Actually my first thought on the headline was, before opening the page:
Damn, ZH has been hacked!
The "headline" was just a little too perfect what the Chinese expectedly would do to turn up the heat.
Price discovery, profit bubble, p/e, higher margins, china, bonds, economic outlook, fundamentals, and the list is fucking endless from the number of articles trying to rationalise the blood red ink in the markets. I'm sticking with the theory that this is planned as an impetus for the debt ceiling debacle coming up on 7th February.
I posted this back in November and again a couple weeks ago:
"Have we all forgotten that the debt ceiling fiasco will rear itself in February? (I think the 7th). Back in November, before the cross party 2yr budget deal, I thought we'd see a red December, certainly January, but obviously it didn't happen. I got December's rise completely wrong. I reckon this might be the what I was expecting - a setup for the debt ceiling debate - the red storm to justify more debt 'to save the markets'. So yes, I wouldn't BTFD if I were still playing the rigged casino (I'm not)."
I reckon it'll get as low as it can safely go: Dow industrials 15k lows, maybe even touch 14.9k as we approach the first week of February, then the outcome of the "debate" (there is only one outcome: higher ceiling - more printing) will determine how quickly the Obama republic officially becomes the banana republic as all time highs are broken once again in the coming months. This script is well worn, so I don't have the foggiest idea why nobody else has picked up on it.
I've predicted every bloody year that the systemic collapse will happen soon, except this year.
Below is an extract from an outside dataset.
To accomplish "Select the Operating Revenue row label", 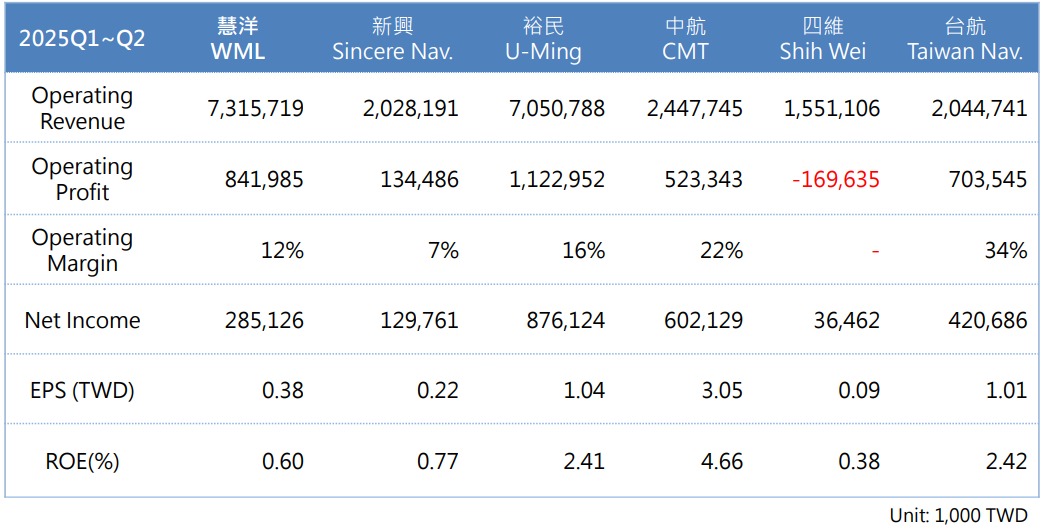I will click(82, 108).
I don't want to jinx it this time. ;)
Has anyone asked, was the pre-release of a potential headline 'accentently' put out as a warning by say, a disgruntled laid off cnn worker?
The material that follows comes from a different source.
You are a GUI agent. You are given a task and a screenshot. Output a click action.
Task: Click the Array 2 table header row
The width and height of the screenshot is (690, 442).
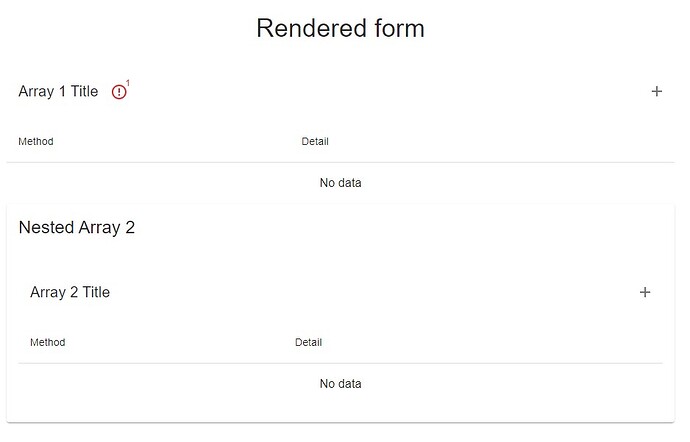pos(341,342)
"I would like to go golfing with Jamie Dimon and when we get to the 2nd hole, beat him to death with my pitching wedge."
That's why I'm more alive than you!
I bet $10 CNBC blames the stock crash on Justin Bieber being arrested.
i would argue not so much "inquality" but the lack of jobs growth is a real problem here. there is an "opportunity cost" to the lack of opportunity.
this makes policy making very difficult.
while it's not Wall Street's job to "work" for Washington...are we even on the same sheet of music here?
Ironically tax revenues have been coming in substantially ahead of expectations.
My personal view has been that QE was "going" to cause a big downdraft in interest rates.
The Fed stopped QE and announced...and then effected...taper instead.
There was a momentary and substantial widening of the spread.
Now it appears we have a massive compression trade.
Even if the Fed went back on taper...back to QE...i fail to see how this compression trade could be "undone" at least in the immediate (6-8 week) term.
this does not mean you get a big market correction in equities...or even a recession.
it just means traders acted "irrationally" to the announcement of taper and...to me at least...you now have to factor that into "the worst recovery in the post War era."
The dollar has already moonshot here.
Cable and the euro got slammed today though.
The yen has already broken down massively.
Canada and the AUD have now rolled over.
I'm not buying "nickels" here.
http://en.wikipedia.org/wiki/Growth_recession
What income inequality? ? Why, just this week JP Morgue announced hefty raises for their workforce while trimming Jamie's pa..........oh, wait....... (in best Roseanne Roseanadana voice) NEVER MIND.
The International and local markets are driven by two major components, "Production and Consumption" My guess is Consumption will deteriorate and production will immediately parrallel or follow in 2014.